TO DO:
Output exactly the lines that run from the top of the entries to the line holding "The width and height of the screenshot is (237, 196).", including both of those lines.

(Records drawn from a dataset)
━━━━━━━━━━━━━━━━━━━━
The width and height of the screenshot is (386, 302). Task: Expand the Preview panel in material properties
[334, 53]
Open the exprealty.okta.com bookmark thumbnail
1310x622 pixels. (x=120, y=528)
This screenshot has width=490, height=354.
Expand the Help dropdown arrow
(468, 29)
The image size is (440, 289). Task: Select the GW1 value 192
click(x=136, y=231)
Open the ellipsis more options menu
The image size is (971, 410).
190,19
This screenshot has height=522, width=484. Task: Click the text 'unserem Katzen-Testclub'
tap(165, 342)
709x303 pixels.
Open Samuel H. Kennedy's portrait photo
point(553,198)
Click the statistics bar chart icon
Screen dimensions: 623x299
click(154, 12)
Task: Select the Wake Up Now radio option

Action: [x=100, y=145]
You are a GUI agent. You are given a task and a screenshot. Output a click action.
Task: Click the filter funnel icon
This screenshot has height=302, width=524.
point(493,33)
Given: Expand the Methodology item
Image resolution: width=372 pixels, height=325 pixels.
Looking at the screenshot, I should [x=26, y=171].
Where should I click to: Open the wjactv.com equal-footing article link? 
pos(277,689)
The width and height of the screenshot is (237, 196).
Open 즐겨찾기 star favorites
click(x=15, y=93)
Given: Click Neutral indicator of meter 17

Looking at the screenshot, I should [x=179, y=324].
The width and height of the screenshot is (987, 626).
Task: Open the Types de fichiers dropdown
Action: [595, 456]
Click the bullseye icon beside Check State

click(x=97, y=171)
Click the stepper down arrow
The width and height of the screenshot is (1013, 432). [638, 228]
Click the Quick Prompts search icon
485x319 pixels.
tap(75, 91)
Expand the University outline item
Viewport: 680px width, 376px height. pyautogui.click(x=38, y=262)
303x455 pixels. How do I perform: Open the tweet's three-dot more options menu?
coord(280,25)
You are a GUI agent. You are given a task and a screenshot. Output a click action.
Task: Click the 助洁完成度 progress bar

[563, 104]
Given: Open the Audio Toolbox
━━━━━━━━━━━━━━━━━━━━
THE COMPLETED TASK:
The width and height of the screenshot is (386, 302). Task: Expand the Preview panel in material properties
[334, 53]
Open the exprealty.okta.com bookmark thumbnail
1310x622 pixels. (x=120, y=528)
This screenshot has width=490, height=354.
Expand the Help dropdown arrow
(468, 29)
The image size is (440, 289). Task: Select the GW1 value 192
click(x=136, y=231)
Open the ellipsis more options menu
The image size is (971, 410).
190,19
This screenshot has height=522, width=484. Task: Click the text 'unserem Katzen-Testclub'
tap(165, 342)
709x303 pixels.
Open Samuel H. Kennedy's portrait photo
point(553,198)
Click the statistics bar chart icon
Screen dimensions: 623x299
click(154, 12)
Task: Select the Wake Up Now radio option

Action: [x=100, y=145]
You are a GUI agent. You are given a task and a screenshot. Output a click action.
Task: Click the filter funnel icon
This screenshot has height=302, width=524.
point(493,33)
Given: Expand the Methodology item
Image resolution: width=372 pixels, height=325 pixels.
Looking at the screenshot, I should [x=26, y=171].
Where should I click to: Open the wjactv.com equal-footing article link? 
pos(277,689)
The width and height of the screenshot is (237, 196).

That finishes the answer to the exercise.